For months, Trump’s appeal to evangelicals has been a head-scratcher for Beltway insiders and even many evangelicals. After all, the twice-divorced, one-time supporter of abortion rights who appears to have barely a Cliffs Notes grasp of the Bible hardly epitomizes the moralizing ideologue or the pious family man — both presidential prototypes for the Christian right.
But there’s a simple explanation for the evangelical embrace of Trump: Having not succeeded in making America Christian, evangelicals coalescing around Trump have decided to settle for making it great (or “great,” as the case may be).
It’s all there in Falwell’s own words about Trump, whom he describes as “a successful executive and entrepreneur, a wonderful father and a man who I believe can lead our country to greatness again.” Note that Trump is not described as a wonderful husband, often a crucial criterion for evangelical voters, or as a revivalist who will save the Christian nation, or even as the guardian of crucial Supreme Court appointments who could oversee making abortion illegal in all 50 states.
For Falwell, Trump is a strongman who can save America where the Christian right has failed to do so. Falwell’s endorsement is a tacit admission that his father’s mission to rescue America from the supposed scourges of feminism, the “homosexual agenda” and secularism is now a defunct fundamentalist dream. Falwell, who leads evangelicalism’s flagship university — which claims to “encourage a commitment to the Christian life, one of personal integrity, sensitivity to the needs of others, social responsibility and active communication of the Christian faith” — seems to have conceded that those virtues are insufficient for America’s greatness.

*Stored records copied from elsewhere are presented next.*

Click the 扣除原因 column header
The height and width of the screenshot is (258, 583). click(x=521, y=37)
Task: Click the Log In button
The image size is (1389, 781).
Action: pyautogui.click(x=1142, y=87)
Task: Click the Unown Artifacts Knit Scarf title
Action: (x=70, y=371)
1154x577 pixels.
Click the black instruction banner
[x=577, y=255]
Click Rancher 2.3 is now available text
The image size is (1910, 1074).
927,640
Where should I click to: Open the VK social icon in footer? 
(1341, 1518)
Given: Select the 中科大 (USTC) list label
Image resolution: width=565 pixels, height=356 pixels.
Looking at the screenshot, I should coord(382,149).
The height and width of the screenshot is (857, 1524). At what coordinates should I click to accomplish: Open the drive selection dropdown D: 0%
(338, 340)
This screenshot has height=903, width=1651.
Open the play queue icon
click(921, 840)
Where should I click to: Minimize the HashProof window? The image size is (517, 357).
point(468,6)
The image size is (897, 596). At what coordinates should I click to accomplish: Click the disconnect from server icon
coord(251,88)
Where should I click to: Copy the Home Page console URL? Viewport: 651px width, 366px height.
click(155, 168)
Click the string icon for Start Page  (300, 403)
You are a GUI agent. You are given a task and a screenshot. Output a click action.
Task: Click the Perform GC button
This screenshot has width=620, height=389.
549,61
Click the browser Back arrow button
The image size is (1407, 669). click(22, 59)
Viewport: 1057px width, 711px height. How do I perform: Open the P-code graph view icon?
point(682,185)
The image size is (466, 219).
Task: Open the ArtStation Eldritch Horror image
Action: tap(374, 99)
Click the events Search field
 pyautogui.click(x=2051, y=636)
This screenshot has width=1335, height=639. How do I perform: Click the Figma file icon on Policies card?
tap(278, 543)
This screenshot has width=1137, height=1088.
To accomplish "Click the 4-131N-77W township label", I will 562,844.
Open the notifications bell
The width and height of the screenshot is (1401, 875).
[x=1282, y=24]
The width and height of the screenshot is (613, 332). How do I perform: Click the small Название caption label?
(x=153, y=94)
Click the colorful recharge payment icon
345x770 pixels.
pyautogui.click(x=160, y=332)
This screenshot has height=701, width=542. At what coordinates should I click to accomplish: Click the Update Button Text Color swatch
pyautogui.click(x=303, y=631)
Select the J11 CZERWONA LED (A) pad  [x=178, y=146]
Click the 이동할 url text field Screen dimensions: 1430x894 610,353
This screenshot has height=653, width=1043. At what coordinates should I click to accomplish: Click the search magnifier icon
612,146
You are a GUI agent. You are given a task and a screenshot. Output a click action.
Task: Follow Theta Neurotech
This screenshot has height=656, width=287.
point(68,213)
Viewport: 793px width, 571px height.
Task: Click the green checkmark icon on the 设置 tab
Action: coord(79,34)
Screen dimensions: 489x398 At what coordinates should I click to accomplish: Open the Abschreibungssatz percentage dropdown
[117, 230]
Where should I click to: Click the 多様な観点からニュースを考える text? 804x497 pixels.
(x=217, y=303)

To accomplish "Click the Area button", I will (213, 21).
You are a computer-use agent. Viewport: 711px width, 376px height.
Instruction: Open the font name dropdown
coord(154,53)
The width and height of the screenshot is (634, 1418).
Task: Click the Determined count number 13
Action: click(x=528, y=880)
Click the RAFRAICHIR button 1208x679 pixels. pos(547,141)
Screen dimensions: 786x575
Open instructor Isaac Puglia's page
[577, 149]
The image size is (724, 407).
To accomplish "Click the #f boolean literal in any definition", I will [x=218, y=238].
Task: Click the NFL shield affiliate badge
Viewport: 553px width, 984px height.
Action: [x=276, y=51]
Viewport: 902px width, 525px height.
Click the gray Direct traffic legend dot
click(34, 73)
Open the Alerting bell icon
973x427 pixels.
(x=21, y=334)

In 1980, the late elder Falwell, who died in 2007, lamented that “[o]ur movies, television programs, magazines, and entertainment in general are morally bankrupt and spiritually corrupt,” and called on Christians to engage in the political process to save America. Thirty-six years later, his son is actively promoting the one Republican candidate who hails from that morally bankrupt world of television and entertainment.
But Trump has other qualities that many evangelicals admit they admire: wealth and success and — don’t let this surprise you — ruthlessness. Trump first addressed a Liberty University audience in September 2012, after his failed presidential bid. In his remarks, he suggested to students that they need to “get even” with adversaries in order to succeed, prompting an outcry over whether this advice was compatible with Christian values.